START SUPPLIED MATERIAL
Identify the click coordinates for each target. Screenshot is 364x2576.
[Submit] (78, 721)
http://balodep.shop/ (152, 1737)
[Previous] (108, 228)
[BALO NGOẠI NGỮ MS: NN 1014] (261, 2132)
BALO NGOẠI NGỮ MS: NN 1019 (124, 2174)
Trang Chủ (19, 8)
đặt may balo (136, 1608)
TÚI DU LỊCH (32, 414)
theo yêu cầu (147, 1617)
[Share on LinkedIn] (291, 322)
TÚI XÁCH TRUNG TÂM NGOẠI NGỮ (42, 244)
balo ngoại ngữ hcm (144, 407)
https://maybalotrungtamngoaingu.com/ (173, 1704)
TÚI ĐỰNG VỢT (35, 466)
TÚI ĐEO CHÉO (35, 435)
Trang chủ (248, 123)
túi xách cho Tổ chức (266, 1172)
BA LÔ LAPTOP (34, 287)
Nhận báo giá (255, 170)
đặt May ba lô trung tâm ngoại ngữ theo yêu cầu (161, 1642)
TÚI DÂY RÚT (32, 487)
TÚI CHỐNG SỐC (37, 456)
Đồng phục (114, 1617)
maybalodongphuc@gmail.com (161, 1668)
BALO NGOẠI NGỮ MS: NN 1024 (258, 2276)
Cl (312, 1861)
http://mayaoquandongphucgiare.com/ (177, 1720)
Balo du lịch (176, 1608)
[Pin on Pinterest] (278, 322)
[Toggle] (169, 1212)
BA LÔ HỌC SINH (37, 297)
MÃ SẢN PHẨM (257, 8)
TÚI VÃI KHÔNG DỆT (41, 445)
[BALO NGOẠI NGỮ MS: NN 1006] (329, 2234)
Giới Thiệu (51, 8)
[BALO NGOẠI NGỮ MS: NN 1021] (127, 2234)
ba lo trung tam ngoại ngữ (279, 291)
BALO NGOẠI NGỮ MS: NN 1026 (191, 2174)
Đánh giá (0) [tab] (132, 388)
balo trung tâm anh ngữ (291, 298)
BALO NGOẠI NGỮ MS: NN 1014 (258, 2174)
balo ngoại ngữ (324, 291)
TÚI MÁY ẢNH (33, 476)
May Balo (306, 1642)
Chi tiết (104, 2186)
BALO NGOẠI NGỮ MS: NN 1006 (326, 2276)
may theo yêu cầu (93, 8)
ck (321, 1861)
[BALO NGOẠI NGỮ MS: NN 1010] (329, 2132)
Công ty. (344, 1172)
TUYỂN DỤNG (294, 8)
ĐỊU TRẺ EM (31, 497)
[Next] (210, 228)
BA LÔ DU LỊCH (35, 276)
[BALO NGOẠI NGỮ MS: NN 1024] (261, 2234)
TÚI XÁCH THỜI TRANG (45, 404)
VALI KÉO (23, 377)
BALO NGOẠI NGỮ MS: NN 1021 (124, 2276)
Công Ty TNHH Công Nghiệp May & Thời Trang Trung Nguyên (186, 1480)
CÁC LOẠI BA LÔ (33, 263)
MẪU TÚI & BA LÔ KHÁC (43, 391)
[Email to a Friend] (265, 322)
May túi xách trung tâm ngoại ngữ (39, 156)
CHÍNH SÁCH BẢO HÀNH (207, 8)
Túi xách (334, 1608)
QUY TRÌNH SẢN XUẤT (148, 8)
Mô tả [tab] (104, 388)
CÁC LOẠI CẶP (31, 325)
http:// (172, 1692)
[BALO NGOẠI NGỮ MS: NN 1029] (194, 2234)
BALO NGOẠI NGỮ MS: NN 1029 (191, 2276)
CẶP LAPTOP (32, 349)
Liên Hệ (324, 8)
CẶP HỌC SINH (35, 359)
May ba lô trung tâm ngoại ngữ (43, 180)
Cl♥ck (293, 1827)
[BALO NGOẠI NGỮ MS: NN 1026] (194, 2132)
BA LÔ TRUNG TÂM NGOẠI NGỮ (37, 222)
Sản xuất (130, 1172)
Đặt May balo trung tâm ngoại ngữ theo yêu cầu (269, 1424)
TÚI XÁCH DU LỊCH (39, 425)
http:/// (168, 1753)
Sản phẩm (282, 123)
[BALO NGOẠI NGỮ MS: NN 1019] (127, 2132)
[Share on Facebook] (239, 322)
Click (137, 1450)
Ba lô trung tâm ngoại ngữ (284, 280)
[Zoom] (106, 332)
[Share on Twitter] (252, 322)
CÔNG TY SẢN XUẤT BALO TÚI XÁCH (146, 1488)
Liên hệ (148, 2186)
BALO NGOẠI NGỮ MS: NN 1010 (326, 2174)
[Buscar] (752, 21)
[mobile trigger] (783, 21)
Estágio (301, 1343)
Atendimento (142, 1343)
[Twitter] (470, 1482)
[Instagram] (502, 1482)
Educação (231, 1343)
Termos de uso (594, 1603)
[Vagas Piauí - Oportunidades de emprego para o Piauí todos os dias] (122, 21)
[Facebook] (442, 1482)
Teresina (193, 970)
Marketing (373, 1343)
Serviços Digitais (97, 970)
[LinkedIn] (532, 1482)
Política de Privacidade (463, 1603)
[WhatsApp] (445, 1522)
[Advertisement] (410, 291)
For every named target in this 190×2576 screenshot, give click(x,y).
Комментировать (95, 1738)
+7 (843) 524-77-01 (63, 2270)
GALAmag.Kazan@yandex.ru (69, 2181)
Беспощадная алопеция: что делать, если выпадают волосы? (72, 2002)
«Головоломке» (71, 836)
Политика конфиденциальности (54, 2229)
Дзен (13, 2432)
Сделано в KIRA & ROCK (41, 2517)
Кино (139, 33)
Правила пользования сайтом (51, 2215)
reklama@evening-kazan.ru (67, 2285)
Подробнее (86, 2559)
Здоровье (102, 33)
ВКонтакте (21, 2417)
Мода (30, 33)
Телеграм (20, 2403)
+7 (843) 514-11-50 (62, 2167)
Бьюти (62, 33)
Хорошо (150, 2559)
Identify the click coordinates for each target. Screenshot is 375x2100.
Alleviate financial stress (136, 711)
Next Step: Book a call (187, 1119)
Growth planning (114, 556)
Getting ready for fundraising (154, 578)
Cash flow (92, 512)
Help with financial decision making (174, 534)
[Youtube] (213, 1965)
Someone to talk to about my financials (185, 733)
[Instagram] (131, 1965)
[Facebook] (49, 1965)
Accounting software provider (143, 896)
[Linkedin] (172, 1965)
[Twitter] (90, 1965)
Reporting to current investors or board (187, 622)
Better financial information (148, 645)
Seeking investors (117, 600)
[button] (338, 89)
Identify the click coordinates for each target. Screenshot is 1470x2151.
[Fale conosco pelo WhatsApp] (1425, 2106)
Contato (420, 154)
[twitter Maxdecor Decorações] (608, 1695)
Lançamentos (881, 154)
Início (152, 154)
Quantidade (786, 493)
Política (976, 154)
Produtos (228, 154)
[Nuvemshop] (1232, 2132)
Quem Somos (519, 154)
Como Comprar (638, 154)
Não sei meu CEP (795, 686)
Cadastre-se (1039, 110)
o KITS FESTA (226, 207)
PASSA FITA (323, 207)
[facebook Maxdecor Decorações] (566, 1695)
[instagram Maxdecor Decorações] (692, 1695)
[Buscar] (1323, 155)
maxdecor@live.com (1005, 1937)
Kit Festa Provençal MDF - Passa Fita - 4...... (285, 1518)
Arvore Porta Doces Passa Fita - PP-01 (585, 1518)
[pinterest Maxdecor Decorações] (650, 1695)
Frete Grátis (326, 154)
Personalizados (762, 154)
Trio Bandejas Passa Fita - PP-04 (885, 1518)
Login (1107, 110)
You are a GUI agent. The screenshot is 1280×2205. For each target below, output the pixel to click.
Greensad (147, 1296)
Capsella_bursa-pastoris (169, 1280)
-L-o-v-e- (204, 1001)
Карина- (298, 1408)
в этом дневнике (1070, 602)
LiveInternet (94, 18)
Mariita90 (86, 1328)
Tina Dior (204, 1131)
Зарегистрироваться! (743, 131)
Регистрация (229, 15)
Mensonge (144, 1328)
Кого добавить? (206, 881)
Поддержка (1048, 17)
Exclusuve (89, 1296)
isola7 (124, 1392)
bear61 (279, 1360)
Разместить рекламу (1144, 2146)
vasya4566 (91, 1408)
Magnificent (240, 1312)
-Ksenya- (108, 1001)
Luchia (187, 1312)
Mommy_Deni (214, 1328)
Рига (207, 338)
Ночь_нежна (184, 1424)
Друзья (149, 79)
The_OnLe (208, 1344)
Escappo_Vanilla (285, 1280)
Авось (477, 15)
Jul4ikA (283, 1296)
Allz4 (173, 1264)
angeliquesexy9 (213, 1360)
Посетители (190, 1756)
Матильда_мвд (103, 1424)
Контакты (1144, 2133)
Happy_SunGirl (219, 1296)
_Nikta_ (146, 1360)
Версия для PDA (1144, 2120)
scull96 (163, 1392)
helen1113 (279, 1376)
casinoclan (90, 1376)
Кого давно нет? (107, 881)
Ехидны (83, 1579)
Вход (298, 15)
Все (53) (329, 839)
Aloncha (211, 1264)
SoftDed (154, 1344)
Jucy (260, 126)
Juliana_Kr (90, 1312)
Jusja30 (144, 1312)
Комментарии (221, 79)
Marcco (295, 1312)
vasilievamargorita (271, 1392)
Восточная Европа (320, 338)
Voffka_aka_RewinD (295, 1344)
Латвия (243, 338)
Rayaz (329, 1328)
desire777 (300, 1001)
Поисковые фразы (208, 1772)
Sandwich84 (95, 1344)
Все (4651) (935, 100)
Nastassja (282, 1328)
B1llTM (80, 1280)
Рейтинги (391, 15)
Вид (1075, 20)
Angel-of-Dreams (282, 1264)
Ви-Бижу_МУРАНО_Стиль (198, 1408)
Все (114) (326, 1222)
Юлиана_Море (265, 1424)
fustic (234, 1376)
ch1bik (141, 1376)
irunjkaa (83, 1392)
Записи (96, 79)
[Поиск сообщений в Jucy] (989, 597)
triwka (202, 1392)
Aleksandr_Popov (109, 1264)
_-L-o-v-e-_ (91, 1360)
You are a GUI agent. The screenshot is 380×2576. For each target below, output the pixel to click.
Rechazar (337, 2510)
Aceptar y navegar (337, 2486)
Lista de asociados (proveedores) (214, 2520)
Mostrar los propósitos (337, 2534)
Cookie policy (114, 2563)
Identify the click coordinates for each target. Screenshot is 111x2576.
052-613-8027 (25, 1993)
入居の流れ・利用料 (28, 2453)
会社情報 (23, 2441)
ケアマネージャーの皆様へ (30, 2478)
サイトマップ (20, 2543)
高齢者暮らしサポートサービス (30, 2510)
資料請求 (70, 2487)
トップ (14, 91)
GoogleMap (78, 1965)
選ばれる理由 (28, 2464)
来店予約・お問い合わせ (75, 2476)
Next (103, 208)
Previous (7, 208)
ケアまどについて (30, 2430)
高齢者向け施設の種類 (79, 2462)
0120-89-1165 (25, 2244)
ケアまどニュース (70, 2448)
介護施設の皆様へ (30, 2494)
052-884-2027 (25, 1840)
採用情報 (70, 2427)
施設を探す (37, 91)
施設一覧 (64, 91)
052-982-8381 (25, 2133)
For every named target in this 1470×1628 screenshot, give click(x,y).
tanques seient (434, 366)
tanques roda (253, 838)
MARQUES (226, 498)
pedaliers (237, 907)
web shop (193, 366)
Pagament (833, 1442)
END SUPPLIED MATERIAL
> **YOUR OBJECTIVE**
Across the records, count the lines that contain the word "WhatsApp" and give that figure alone.

> **REPLY**
2